CHRISTIAN BACKGROUND
Confirm Not Conform also interviewed Zarr about her faith, asking where did she start and where she is now. Zarr shared that she started in the San Francisco Jesus Movement of the 1970s during my childhood, “a fascinating combination of end-times theology and hippies with guitars”. Now she belongs to a small Presbyterian church, where people are “encouraged to ask and explore difficult questions rather than arrive at the comfort of answers”. Beyond that, her faith fluctuates and varies, which Zarr expects will continue to be true for the rest of her life. Sometimes her worldview is as simple as “there is a divine creative force and there is meaning in life,” while other times her faith includes the central tenets of the gospel. At times, she can read the Bible and feel angry, especially at the Old Testament. At other times, she can feel deeply spiritually connected, especially to the Pauline epistles.
Zarr’s first published stand-alone novel, Story of a Girl, was a 2007 National Book Award finalist. It’s also considered by some to be on the edgier side of young adult. When asked by Query Tracker Blog, if this helped or hurt her career, Zarr replied that it was hard to say. Although there have been groups who didn’t choose it for their lists or collections because of content, Zarr believes Story of a Girl has found its audience, and emphasizes that, “I think it was well-received not because of its edginess or non-edginess, but because something about the character’s emotional journey resonated with readers in a way that feels true to them.”

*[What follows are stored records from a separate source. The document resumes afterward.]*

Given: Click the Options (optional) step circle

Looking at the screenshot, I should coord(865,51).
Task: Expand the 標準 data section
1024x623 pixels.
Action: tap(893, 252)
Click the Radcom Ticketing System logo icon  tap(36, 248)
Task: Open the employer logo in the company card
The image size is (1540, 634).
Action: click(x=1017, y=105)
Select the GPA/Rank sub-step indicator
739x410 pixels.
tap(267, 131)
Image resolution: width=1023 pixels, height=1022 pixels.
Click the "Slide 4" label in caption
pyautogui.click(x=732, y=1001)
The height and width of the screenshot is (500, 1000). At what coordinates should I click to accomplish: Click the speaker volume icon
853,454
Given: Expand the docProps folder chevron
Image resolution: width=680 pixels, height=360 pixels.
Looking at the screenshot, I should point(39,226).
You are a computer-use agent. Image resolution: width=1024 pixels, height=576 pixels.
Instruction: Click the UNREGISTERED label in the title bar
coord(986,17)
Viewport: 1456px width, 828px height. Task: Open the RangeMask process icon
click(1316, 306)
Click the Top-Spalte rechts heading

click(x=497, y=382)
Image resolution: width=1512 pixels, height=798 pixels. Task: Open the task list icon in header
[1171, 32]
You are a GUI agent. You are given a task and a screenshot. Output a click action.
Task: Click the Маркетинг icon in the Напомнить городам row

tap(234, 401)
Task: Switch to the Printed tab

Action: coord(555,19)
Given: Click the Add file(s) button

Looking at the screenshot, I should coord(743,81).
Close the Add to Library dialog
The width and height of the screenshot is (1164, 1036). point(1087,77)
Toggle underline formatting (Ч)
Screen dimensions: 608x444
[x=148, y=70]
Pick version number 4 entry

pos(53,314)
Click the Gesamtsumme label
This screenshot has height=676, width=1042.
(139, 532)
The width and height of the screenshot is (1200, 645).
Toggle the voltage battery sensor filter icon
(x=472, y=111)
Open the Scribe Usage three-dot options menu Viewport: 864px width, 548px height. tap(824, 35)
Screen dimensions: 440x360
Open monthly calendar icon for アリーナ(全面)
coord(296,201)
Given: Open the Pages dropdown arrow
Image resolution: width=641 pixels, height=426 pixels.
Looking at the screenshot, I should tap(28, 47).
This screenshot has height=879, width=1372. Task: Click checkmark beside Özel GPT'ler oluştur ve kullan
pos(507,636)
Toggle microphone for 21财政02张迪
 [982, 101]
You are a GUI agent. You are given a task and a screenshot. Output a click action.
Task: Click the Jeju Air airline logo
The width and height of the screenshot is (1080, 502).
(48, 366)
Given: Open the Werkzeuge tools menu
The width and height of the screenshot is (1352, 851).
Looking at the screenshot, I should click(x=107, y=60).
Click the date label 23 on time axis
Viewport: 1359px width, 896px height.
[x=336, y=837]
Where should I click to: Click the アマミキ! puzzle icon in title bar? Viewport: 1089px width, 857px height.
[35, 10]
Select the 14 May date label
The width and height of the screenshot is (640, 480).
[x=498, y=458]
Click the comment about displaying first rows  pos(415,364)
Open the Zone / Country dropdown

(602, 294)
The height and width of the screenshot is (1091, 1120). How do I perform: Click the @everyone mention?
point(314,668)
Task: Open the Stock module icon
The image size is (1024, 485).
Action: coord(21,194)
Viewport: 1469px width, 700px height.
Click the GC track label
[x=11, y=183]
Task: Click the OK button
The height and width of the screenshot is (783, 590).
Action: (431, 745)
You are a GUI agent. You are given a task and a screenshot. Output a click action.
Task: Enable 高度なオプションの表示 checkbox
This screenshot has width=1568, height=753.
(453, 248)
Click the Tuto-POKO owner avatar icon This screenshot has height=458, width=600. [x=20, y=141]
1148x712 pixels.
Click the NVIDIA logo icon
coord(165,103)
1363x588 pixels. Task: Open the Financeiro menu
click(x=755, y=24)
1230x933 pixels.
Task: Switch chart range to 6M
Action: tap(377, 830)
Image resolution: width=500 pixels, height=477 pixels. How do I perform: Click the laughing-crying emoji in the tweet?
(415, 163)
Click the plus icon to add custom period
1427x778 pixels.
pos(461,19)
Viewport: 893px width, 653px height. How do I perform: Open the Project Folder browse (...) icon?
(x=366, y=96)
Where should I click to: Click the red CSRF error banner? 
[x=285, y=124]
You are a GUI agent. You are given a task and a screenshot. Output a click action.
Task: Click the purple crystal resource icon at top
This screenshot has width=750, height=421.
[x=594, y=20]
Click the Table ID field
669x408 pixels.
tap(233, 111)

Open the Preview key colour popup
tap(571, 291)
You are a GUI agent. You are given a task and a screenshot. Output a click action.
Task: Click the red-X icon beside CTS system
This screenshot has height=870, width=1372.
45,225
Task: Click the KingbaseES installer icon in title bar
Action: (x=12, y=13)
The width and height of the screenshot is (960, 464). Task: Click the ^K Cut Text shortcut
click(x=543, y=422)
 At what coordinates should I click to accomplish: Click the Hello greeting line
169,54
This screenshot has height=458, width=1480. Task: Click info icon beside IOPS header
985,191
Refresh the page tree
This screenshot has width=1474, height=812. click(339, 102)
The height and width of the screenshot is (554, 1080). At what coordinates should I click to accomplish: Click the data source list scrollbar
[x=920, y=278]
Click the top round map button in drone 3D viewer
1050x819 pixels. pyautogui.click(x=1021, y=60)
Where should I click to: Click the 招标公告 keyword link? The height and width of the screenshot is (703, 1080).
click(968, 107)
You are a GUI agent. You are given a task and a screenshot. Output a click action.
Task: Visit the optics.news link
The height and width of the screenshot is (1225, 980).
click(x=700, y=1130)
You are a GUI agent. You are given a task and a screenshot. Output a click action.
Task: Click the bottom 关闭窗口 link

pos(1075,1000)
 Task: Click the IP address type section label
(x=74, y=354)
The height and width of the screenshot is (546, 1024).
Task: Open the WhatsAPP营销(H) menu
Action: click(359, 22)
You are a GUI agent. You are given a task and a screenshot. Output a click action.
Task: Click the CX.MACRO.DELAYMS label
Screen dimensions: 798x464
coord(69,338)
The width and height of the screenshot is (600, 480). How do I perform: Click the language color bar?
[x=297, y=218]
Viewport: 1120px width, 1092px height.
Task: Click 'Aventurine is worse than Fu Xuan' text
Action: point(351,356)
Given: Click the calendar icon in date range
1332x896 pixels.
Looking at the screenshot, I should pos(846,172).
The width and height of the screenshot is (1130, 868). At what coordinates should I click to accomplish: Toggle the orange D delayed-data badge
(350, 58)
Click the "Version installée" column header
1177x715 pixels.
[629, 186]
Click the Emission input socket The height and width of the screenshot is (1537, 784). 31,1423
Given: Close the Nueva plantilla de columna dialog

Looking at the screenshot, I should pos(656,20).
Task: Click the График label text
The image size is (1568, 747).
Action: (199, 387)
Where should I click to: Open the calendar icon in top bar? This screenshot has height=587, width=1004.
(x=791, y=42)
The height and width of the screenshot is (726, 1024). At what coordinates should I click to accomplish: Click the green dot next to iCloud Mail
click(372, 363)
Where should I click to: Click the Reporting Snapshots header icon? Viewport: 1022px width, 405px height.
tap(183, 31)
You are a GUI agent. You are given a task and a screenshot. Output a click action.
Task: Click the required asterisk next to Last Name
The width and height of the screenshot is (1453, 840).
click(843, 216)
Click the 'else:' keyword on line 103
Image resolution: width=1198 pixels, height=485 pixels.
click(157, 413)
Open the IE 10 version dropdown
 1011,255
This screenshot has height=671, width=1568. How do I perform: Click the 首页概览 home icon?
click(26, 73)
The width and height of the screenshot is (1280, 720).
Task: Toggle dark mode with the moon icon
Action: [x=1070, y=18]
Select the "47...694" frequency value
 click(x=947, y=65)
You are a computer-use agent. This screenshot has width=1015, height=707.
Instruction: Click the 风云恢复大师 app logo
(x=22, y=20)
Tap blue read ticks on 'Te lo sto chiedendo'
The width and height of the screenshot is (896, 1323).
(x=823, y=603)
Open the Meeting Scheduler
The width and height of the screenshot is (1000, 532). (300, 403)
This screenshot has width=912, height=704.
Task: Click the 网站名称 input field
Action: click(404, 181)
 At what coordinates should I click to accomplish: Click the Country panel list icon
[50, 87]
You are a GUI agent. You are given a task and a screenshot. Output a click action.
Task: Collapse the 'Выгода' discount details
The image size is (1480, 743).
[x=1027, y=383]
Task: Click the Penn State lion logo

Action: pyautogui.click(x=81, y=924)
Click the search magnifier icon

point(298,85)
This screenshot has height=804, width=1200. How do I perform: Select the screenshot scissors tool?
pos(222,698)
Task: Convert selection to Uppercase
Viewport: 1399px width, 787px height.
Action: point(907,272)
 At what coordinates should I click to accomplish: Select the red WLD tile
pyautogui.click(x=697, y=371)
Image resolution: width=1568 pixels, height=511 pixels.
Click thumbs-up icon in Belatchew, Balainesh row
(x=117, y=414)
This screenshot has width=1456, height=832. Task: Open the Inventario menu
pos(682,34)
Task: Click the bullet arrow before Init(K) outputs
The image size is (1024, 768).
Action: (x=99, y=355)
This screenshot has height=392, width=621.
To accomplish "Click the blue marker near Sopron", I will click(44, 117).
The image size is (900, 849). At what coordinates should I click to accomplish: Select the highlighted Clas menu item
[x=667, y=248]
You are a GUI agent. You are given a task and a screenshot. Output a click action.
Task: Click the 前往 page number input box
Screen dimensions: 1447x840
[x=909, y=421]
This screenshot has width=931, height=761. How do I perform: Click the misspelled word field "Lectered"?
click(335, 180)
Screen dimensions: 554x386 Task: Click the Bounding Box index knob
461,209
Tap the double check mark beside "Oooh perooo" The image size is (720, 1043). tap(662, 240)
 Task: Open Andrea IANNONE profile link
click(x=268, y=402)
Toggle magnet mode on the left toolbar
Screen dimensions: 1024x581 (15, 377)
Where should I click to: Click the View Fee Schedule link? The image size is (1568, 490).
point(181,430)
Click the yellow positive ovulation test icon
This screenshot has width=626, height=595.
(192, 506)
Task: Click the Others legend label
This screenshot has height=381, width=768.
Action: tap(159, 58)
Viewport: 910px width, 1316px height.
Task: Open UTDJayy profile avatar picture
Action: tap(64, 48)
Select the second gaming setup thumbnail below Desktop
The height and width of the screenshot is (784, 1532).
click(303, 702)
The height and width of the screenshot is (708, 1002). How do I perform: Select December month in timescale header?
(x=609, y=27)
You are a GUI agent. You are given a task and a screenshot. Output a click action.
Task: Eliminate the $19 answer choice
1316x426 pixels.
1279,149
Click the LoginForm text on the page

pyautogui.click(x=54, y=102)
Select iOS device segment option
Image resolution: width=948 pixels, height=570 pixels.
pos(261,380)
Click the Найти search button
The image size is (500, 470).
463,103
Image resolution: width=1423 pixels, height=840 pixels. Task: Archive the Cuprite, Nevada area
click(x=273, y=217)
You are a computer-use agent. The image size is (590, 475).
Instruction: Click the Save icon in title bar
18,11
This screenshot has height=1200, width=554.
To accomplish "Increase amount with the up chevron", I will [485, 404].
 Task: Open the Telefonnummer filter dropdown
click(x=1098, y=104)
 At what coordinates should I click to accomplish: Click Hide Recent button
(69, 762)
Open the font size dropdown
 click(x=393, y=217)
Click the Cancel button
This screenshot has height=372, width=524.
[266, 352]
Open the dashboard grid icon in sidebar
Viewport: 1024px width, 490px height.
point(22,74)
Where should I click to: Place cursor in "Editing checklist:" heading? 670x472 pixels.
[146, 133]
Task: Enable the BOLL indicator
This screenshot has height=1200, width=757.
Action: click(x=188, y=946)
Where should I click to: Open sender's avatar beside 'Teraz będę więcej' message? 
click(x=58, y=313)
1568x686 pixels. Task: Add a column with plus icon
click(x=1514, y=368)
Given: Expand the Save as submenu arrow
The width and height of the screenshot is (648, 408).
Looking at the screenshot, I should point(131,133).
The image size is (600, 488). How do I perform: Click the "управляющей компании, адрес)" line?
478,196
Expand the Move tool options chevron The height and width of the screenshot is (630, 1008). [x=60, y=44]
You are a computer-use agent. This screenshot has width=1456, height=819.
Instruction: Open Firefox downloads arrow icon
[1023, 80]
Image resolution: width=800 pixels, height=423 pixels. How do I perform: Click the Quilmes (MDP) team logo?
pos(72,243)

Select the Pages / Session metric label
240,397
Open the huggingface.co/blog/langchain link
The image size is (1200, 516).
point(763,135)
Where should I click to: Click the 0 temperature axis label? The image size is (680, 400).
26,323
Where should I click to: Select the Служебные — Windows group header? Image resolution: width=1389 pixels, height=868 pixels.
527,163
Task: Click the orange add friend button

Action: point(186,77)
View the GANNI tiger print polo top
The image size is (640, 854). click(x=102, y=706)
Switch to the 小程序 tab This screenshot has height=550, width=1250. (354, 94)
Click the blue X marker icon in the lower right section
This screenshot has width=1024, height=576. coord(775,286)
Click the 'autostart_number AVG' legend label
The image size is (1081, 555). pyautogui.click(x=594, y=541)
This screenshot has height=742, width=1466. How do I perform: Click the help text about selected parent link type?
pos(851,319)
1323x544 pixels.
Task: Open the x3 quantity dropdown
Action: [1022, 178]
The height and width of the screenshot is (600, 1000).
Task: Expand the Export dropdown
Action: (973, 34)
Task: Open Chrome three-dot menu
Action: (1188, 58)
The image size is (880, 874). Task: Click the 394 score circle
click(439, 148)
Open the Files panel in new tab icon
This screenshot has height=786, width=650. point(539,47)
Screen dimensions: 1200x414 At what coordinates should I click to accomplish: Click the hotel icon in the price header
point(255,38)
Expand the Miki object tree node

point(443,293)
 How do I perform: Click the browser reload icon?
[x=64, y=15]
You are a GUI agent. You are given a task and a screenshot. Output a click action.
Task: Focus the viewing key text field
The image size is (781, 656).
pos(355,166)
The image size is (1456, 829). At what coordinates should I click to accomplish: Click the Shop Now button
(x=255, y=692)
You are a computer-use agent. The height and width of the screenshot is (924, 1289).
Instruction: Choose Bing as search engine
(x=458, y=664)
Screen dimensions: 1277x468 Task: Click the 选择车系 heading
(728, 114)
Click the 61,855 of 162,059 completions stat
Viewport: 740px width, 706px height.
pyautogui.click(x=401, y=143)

To finish my write-up about Sara Zarr, I’d like to end with her explanation of a quote that motivates her. The quote, loosely paraphrased by her, is: “Talent is as common as house dust and useless as tits on a boar. What counts is hard work, perseverance, determination.” She once heard Barry Moser say something close to that at a conference.
I love it, because it eliminates the excuse of sitting around worried that you’re not gifted enough to write. There are lots of very talented people who never publish a word because they don’t have the hard work and perseverance part down. I’m not saying that talent plays no part in making good writing, but it certainly isn’t that important when it comes to having a career. Some of the worst books in the world are best sellers! I’m not saying go out and write a bad book. The point is: we all feel insecure about our talent or giftedness, and might waste years of our lives trying to ascertain whether or not we have the gene or the aura or the magic muse or whatever it is we think we have to have to give ourselves permission to write. There’s really no way to know what resources of talent lie within until you get to work and keep at it, always striving to improve and challenge yourself.